## EXTRACTED INFORMATION
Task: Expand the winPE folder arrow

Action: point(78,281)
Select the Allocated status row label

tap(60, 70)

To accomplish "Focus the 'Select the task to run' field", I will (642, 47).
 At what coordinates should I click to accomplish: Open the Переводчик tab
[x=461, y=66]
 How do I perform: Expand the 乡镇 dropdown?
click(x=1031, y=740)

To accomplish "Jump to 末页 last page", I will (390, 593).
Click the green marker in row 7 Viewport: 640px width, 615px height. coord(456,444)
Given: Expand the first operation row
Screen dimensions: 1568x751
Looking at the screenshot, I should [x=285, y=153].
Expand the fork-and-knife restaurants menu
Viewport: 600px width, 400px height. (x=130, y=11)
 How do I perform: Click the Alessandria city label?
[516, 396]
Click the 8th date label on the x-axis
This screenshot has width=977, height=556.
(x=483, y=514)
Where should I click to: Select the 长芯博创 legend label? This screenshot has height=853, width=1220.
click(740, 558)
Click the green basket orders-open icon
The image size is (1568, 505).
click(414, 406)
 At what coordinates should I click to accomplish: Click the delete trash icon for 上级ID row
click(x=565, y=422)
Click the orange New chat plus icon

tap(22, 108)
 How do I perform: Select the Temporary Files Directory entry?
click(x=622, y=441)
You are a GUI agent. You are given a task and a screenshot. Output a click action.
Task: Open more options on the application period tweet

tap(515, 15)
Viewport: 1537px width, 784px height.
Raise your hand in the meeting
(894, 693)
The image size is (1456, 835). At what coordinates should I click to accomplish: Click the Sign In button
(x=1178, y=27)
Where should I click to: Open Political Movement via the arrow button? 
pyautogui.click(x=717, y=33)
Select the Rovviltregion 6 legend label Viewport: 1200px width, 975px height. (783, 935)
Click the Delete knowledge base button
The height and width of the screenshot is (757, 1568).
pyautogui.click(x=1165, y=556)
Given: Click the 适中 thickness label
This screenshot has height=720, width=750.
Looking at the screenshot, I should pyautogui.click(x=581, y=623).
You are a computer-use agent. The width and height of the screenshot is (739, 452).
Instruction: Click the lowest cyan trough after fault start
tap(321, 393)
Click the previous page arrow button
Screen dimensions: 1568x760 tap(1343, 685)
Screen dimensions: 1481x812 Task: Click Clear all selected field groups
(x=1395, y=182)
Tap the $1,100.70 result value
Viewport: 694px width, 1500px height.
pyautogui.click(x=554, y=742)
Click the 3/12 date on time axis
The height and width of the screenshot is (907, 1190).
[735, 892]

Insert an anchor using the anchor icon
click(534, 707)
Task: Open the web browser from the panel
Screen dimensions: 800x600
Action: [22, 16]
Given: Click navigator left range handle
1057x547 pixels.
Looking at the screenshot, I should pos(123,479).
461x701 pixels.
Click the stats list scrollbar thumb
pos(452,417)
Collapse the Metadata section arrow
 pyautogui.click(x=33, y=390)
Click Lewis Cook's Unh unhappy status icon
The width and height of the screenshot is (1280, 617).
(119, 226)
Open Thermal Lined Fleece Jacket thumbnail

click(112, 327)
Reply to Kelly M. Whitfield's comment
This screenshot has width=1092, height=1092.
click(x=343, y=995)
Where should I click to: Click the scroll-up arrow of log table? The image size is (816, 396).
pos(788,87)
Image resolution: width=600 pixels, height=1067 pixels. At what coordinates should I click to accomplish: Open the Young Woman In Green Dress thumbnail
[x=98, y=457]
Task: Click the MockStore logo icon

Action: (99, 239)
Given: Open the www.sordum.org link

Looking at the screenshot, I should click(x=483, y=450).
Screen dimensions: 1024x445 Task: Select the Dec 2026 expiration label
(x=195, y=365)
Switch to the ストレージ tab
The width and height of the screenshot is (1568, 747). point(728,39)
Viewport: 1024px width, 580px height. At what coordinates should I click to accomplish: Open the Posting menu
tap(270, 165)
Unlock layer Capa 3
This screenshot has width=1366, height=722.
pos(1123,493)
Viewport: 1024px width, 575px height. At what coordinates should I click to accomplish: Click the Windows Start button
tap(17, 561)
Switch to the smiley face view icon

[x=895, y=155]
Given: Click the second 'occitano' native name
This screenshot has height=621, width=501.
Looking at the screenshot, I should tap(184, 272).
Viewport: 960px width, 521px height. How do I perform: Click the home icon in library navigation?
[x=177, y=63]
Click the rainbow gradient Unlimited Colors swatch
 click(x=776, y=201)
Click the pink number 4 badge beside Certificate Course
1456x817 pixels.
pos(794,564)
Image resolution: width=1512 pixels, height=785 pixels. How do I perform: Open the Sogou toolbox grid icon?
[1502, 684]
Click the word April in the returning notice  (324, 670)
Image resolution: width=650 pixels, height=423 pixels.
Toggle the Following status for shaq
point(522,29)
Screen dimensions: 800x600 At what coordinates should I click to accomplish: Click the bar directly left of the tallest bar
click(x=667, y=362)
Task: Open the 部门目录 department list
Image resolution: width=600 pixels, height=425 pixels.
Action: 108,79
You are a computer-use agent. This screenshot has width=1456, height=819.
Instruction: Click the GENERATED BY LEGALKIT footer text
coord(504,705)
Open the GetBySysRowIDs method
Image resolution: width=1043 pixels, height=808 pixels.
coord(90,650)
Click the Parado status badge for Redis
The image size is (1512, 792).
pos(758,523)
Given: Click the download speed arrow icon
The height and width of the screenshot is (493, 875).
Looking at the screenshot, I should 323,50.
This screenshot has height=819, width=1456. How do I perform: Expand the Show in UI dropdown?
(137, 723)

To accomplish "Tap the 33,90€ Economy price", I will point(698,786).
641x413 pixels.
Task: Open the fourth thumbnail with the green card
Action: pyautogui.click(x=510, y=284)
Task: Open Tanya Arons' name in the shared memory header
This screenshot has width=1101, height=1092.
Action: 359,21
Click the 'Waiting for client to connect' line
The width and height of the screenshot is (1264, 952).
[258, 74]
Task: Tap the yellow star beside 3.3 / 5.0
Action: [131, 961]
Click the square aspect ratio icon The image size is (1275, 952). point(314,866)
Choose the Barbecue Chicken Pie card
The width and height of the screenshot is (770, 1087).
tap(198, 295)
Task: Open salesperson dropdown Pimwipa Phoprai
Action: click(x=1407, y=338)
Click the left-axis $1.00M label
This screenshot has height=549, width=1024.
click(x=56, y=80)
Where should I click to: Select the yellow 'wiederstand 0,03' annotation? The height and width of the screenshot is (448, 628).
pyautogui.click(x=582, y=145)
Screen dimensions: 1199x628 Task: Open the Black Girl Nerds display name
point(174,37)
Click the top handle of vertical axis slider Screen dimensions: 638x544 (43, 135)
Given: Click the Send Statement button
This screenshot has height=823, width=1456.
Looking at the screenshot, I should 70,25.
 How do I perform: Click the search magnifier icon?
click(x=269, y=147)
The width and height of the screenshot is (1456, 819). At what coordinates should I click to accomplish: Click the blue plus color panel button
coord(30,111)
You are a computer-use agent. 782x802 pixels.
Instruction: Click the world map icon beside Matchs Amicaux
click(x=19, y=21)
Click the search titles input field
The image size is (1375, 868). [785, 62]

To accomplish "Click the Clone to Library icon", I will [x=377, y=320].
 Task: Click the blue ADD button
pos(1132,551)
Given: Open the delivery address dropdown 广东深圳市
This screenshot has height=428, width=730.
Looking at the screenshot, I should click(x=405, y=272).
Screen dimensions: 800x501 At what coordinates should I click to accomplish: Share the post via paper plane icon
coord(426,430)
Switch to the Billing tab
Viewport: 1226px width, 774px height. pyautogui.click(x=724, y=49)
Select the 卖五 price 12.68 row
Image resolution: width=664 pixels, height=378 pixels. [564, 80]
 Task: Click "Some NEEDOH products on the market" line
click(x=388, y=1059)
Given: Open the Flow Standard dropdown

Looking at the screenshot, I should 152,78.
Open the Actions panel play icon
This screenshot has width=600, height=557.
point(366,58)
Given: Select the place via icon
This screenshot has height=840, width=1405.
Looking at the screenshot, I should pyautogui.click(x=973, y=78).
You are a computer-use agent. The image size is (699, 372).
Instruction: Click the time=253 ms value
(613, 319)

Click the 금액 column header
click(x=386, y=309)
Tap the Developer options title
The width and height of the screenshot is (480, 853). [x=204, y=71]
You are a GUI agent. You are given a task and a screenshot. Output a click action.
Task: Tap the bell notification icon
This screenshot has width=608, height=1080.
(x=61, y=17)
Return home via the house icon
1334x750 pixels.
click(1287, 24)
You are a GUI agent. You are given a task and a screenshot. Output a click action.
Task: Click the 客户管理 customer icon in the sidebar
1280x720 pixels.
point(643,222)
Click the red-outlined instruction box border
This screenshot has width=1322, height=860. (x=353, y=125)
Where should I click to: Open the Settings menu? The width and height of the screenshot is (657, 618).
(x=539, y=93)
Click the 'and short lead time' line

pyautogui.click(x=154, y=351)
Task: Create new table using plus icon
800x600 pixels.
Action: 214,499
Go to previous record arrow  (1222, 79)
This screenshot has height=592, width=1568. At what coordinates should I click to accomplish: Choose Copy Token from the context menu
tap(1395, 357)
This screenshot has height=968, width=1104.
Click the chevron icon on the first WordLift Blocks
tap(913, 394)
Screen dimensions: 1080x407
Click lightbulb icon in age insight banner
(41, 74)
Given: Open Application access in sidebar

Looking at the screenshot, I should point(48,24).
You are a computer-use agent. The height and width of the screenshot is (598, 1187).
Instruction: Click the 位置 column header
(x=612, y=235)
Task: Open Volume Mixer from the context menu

## TO BE DONE
Reproduce everything from the line containing "Image resolution: width=1512" down to the line containing "Action: 108,79", switching "pixels" to "px" and leaving the rest unchanged.

## FINISHED ANSWER
Image resolution: width=1512 px, height=785 px. How do I perform: Open the Sogou toolbox grid icon?
[1502, 684]
Click the word April in the returning notice  (324, 670)
Image resolution: width=650 px, height=423 px.
Toggle the Following status for shaq
point(522,29)
Screen dimensions: 800x600 At what coordinates should I click to accomplish: Click the bar directly left of the tallest bar
click(x=667, y=362)
Task: Open the 部门目录 department list
Image resolution: width=600 px, height=425 px.
Action: 108,79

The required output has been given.